Short task
Copy the lines below word for word.

Records to use
_ _ _ _ _

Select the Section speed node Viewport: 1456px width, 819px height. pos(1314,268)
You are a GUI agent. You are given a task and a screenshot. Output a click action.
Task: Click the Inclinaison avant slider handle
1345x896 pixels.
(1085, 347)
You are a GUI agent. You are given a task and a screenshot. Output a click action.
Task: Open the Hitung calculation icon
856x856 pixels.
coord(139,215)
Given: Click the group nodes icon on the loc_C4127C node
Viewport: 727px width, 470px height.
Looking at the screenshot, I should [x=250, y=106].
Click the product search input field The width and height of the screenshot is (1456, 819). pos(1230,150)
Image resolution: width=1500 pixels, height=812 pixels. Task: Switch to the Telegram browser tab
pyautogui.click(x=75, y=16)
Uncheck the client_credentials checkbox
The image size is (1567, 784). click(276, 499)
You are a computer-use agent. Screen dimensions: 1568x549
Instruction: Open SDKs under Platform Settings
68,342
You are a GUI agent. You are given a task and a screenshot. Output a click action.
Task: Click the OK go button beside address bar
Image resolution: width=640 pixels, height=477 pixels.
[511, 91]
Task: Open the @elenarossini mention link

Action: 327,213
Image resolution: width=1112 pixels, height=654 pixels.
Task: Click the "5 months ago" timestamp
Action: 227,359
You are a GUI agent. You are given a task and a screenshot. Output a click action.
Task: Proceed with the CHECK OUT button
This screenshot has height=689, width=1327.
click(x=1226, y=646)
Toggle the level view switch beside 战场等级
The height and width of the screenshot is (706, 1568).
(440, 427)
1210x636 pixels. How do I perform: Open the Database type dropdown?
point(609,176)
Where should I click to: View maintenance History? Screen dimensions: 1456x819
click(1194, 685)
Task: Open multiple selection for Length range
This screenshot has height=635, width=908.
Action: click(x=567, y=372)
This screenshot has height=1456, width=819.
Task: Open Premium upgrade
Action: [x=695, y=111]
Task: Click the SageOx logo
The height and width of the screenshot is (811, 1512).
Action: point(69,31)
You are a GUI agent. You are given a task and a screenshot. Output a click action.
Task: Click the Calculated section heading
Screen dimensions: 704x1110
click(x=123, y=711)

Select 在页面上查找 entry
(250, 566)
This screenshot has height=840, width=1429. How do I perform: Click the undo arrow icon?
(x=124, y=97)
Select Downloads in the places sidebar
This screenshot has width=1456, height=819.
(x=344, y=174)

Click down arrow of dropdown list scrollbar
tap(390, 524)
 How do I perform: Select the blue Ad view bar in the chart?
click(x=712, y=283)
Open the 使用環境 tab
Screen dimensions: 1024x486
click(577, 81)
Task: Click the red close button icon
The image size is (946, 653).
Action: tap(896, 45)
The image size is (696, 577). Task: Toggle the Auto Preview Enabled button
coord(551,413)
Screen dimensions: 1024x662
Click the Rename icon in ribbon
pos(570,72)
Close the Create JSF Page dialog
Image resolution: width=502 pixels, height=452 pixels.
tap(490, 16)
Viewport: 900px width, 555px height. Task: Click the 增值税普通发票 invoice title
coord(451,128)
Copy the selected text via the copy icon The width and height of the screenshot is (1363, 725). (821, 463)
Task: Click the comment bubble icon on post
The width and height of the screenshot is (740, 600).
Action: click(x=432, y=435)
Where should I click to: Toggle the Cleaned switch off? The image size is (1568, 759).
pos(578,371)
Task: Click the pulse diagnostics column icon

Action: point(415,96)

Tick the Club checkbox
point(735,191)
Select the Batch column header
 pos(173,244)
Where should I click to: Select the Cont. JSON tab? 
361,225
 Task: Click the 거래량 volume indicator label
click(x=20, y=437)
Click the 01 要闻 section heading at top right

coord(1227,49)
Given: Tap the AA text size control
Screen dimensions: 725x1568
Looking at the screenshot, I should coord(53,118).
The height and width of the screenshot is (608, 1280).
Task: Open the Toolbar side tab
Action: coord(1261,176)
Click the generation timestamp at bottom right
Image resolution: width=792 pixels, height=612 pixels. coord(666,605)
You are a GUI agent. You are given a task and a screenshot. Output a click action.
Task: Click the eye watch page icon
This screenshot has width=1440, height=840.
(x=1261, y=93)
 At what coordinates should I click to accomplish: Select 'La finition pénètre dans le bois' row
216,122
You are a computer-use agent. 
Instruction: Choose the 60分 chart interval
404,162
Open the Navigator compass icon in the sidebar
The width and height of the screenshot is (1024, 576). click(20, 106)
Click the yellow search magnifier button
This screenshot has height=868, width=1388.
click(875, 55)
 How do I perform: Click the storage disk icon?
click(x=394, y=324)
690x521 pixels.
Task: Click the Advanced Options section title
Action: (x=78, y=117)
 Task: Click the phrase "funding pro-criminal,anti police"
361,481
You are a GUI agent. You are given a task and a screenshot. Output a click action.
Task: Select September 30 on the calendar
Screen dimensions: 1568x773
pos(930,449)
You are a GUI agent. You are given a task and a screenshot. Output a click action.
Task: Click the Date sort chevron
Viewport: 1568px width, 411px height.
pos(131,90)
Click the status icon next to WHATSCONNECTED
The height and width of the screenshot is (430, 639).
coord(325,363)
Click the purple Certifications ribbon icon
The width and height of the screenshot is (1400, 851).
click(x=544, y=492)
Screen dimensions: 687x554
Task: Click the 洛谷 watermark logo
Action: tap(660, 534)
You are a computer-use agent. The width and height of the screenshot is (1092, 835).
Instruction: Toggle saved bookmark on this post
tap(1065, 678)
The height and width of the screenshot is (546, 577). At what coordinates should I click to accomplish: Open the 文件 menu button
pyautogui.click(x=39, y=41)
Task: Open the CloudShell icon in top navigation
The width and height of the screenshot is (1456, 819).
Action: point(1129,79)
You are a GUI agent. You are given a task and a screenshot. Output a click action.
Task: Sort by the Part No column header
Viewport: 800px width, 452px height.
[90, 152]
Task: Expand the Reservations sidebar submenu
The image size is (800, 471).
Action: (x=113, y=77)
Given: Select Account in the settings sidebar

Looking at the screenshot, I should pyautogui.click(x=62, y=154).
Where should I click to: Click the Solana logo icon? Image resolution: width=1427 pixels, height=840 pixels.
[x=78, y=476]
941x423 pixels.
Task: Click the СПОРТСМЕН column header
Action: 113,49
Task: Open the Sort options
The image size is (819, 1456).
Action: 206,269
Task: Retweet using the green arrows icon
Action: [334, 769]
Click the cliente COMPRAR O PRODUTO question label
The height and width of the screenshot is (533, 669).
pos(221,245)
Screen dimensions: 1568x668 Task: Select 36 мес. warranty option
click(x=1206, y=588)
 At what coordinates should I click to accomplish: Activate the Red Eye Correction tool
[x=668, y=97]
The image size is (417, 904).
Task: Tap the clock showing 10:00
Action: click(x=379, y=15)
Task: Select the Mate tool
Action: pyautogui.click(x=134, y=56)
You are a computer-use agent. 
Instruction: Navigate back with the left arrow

_ _ _ _ _

The answer
Select the Section speed node Viewport: 1456px width, 819px height. pos(1314,268)
You are a GUI agent. You are given a task and a screenshot. Output a click action.
Task: Click the Inclinaison avant slider handle
1345x896 pixels.
(1085, 347)
You are a GUI agent. You are given a task and a screenshot. Output a click action.
Task: Open the Hitung calculation icon
856x856 pixels.
coord(139,215)
Given: Click the group nodes icon on the loc_C4127C node
Viewport: 727px width, 470px height.
Looking at the screenshot, I should [x=250, y=106].
Click the product search input field The width and height of the screenshot is (1456, 819). pos(1230,150)
Image resolution: width=1500 pixels, height=812 pixels. Task: Switch to the Telegram browser tab
pyautogui.click(x=75, y=16)
Uncheck the client_credentials checkbox
The image size is (1567, 784). click(276, 499)
You are a computer-use agent. Screen dimensions: 1568x549
Instruction: Open SDKs under Platform Settings
68,342
You are a GUI agent. You are given a task and a screenshot. Output a click action.
Task: Click the OK go button beside address bar
Image resolution: width=640 pixels, height=477 pixels.
[511, 91]
Task: Open the @elenarossini mention link

Action: 327,213
Image resolution: width=1112 pixels, height=654 pixels.
Task: Click the "5 months ago" timestamp
Action: 227,359
You are a GUI agent. You are given a task and a screenshot. Output a click action.
Task: Proceed with the CHECK OUT button
This screenshot has height=689, width=1327.
click(x=1226, y=646)
Toggle the level view switch beside 战场等级
The height and width of the screenshot is (706, 1568).
(440, 427)
1210x636 pixels. How do I perform: Open the Database type dropdown?
point(609,176)
Where should I click to: View maintenance History? Screen dimensions: 1456x819
click(1194, 685)
Task: Open multiple selection for Length range
This screenshot has height=635, width=908.
Action: click(x=567, y=372)
This screenshot has height=1456, width=819.
Task: Open Premium upgrade
Action: [x=695, y=111]
Task: Click the SageOx logo
The height and width of the screenshot is (811, 1512).
Action: point(69,31)
You are a GUI agent. You are given a task and a screenshot. Output a click action.
Task: Click the Calculated section heading
Screen dimensions: 704x1110
click(x=123, y=711)

Select 在页面上查找 entry
(250, 566)
This screenshot has height=840, width=1429. How do I perform: Click the undo arrow icon?
(x=124, y=97)
Select Downloads in the places sidebar
This screenshot has width=1456, height=819.
(x=344, y=174)

Click down arrow of dropdown list scrollbar
tap(390, 524)
 How do I perform: Select the blue Ad view bar in the chart?
click(x=712, y=283)
Open the 使用環境 tab
Screen dimensions: 1024x486
click(577, 81)
Task: Click the red close button icon
The image size is (946, 653).
Action: tap(896, 45)
The image size is (696, 577). Task: Toggle the Auto Preview Enabled button
coord(551,413)
Screen dimensions: 1024x662
Click the Rename icon in ribbon
pos(570,72)
Close the Create JSF Page dialog
Image resolution: width=502 pixels, height=452 pixels.
tap(490, 16)
Viewport: 900px width, 555px height. Task: Click the 增值税普通发票 invoice title
coord(451,128)
Copy the selected text via the copy icon The width and height of the screenshot is (1363, 725). (821, 463)
Task: Click the comment bubble icon on post
The width and height of the screenshot is (740, 600).
Action: click(x=432, y=435)
Where should I click to: Toggle the Cleaned switch off? The image size is (1568, 759).
pos(578,371)
Task: Click the pulse diagnostics column icon

Action: point(415,96)

Tick the Club checkbox
point(735,191)
Select the Batch column header
 pos(173,244)
Where should I click to: Select the Cont. JSON tab? 
361,225
 Task: Click the 거래량 volume indicator label
click(x=20, y=437)
Click the 01 要闻 section heading at top right

coord(1227,49)
Given: Tap the AA text size control
Screen dimensions: 725x1568
Looking at the screenshot, I should coord(53,118).
The height and width of the screenshot is (608, 1280).
Task: Open the Toolbar side tab
Action: coord(1261,176)
Click the generation timestamp at bottom right
Image resolution: width=792 pixels, height=612 pixels. coord(666,605)
You are a GUI agent. You are given a task and a screenshot. Output a click action.
Task: Click the eye watch page icon
This screenshot has width=1440, height=840.
(x=1261, y=93)
 At what coordinates should I click to accomplish: Select 'La finition pénètre dans le bois' row
216,122
You are a computer-use agent. 
Instruction: Choose the 60分 chart interval
404,162
Open the Navigator compass icon in the sidebar
The width and height of the screenshot is (1024, 576). click(20, 106)
Click the yellow search magnifier button
This screenshot has height=868, width=1388.
click(875, 55)
 How do I perform: Click the storage disk icon?
click(x=394, y=324)
690x521 pixels.
Task: Click the Advanced Options section title
Action: (x=78, y=117)
 Task: Click the phrase "funding pro-criminal,anti police"
361,481
You are a GUI agent. You are given a task and a screenshot. Output a click action.
Task: Select September 30 on the calendar
Screen dimensions: 1568x773
pos(930,449)
You are a GUI agent. You are given a task and a screenshot. Output a click action.
Task: Click the Date sort chevron
Viewport: 1568px width, 411px height.
pos(131,90)
Click the status icon next to WHATSCONNECTED
The height and width of the screenshot is (430, 639).
coord(325,363)
Click the purple Certifications ribbon icon
The width and height of the screenshot is (1400, 851).
click(x=544, y=492)
Screen dimensions: 687x554
Task: Click the 洛谷 watermark logo
Action: tap(660, 534)
You are a computer-use agent. The width and height of the screenshot is (1092, 835).
Instruction: Toggle saved bookmark on this post
tap(1065, 678)
The height and width of the screenshot is (546, 577). At what coordinates should I click to accomplish: Open the 文件 menu button
pyautogui.click(x=39, y=41)
Task: Open the CloudShell icon in top navigation
The width and height of the screenshot is (1456, 819).
Action: point(1129,79)
You are a GUI agent. You are given a task and a screenshot. Output a click action.
Task: Sort by the Part No column header
Viewport: 800px width, 452px height.
[90, 152]
Task: Expand the Reservations sidebar submenu
The image size is (800, 471).
Action: (x=113, y=77)
Given: Select Account in the settings sidebar

Looking at the screenshot, I should pyautogui.click(x=62, y=154).
Where should I click to: Click the Solana logo icon? Image resolution: width=1427 pixels, height=840 pixels.
[x=78, y=476]
941x423 pixels.
Task: Click the СПОРТСМЕН column header
Action: 113,49
Task: Open the Sort options
The image size is (819, 1456).
Action: 206,269
Task: Retweet using the green arrows icon
Action: [334, 769]
Click the cliente COMPRAR O PRODUTO question label
The height and width of the screenshot is (533, 669).
pos(221,245)
Screen dimensions: 1568x668 Task: Select 36 мес. warranty option
click(x=1206, y=588)
 At what coordinates should I click to accomplish: Activate the Red Eye Correction tool
[x=668, y=97]
The image size is (417, 904).
Task: Tap the clock showing 10:00
Action: click(x=379, y=15)
Task: Select the Mate tool
Action: pyautogui.click(x=134, y=56)
You are a computer-use agent. 
Instruction: Navigate back with the left arrow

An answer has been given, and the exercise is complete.